Ending a good book is always difficult, and finishing Eden Mine by S. M. Hulse was no exception. The narrative voice, the gradual unfolding of the story, and the characters’ growth (often a struggle) kept me engaged throughout.

Eden Mine is Hulse’s follow-up to her debut novel, Black River. It also won the Christianity Today Book Award for Fiction in 2021.

Hulse vividly paints a picture of a dying Montana town reeling in the aftermath of domestic terrorism, with family relationships stretched to the breaking point, and friendship strained in a fallen world yearning for hope.

Jo, a paraplegic but strong-willed woman, wrestles with her loyalty to her brother, Samuel—who cared for her after their mother’s death—and her disapproval of the bomb he detonated at a courthouse. The explosion was Samuel’s response to the government’s plan to seize their home to build a highway. In the blast, a pastor’s young daughter is critically injured by shattered glass from a storefront window where the church meets, located across the street from the courthouse.

Asa, the pastor, struggles with why God allowed his daughter to be harmed, and why his gift of healing cannot help her.

We learn about Samuel through Jo’s memories of their upbringing and through notes he wrote to her on a map while on the run. Though the narrative shifts between timelines, this structure deepens our understanding of who Samuel is.

Skilled Word Crafter

Hulse opens Eden Mine with taut prose and vivid detail. Here’s the gripping first passage:

“My brother’s bomb explodes at 10:16 on a late April Sunday morning.

I don’t know. I’m a hundred and fifty miles northwest, in the house he and I share. I’ve just taped together the first cardboard moving box, and it sits on the hardwood before me, yawning empty.

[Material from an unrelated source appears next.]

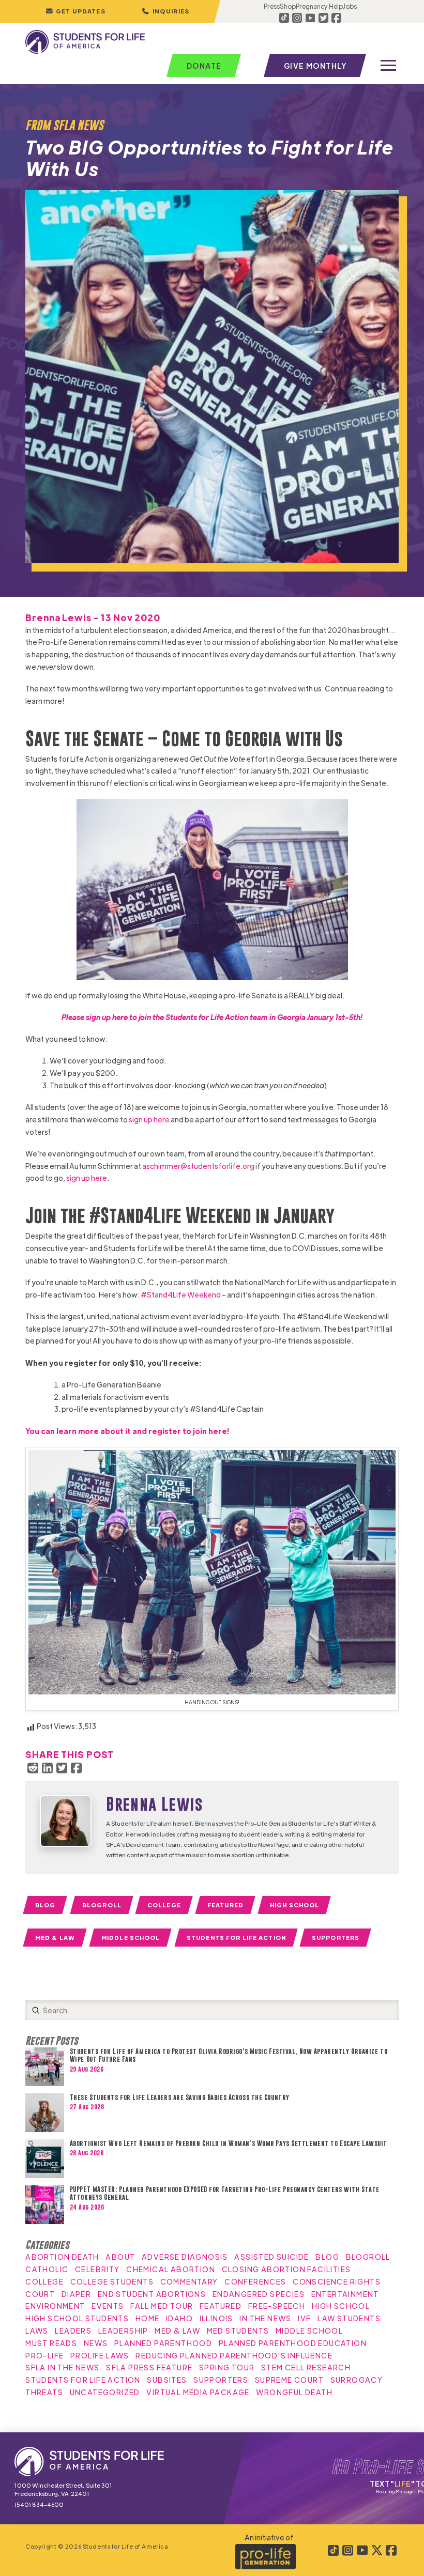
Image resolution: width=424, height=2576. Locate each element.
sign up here (149, 1119)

Later, I’ll imagine the explosion with such regularity and intensity the details become etched in my mind alongside my own memories, sharp-edged and indelible. I’ll be hounded by those details, haunted. The shattering glass, thousands of jagged pieces slicing the air, capturing and fracturing the light. The enormity of the sound, the brute physicality of it, and then its numbing absence. The clouding dust, the crumbling rubble. The blood.

But at 10:16, I know nothing. Packing my biggest problem.”

Intriguing Questions

For the most part, this is a character-driven story rather than a fast-paced, action-filled one. But the questions it raises kept pulling me in, and it ends with an emotional punch as the characters confront the aftermath of the bombing.

Will Jo help the police find her brother? How will she face him if he’s captured alive? Will the pastor’s daughter survive? What is Jo’s place in the community now that she’s the sister of a domestic terrorist? How will she interact with the pastor when their paths cross? And where will she go when eviction day arrives?

Despite her paralysis, Jo is a strong and determined woman. She rides a horse using a contraption her brother built for her, gets around town in a specially designed vehicle, and channels her emotions into her art, using painting as a way to make sense of the world. Yet, making sense of things is a challenge in itself. More questions arise: How did Jo become paralyzed? What caused her and Samuel to be orphaned? These are difficult truths for Jo to come to terms with as well.

As a character-driven narrative, Eden Mine explores how Jo, Samuel, and Pastor Asa face disruptions in their lives and undergo transformations—not always in neat ways. Trauma impacts each of them differently. Eden Mine offers hope, but accepting it remains a choice.

Can Eden be recreated? You’ll have to read to find out.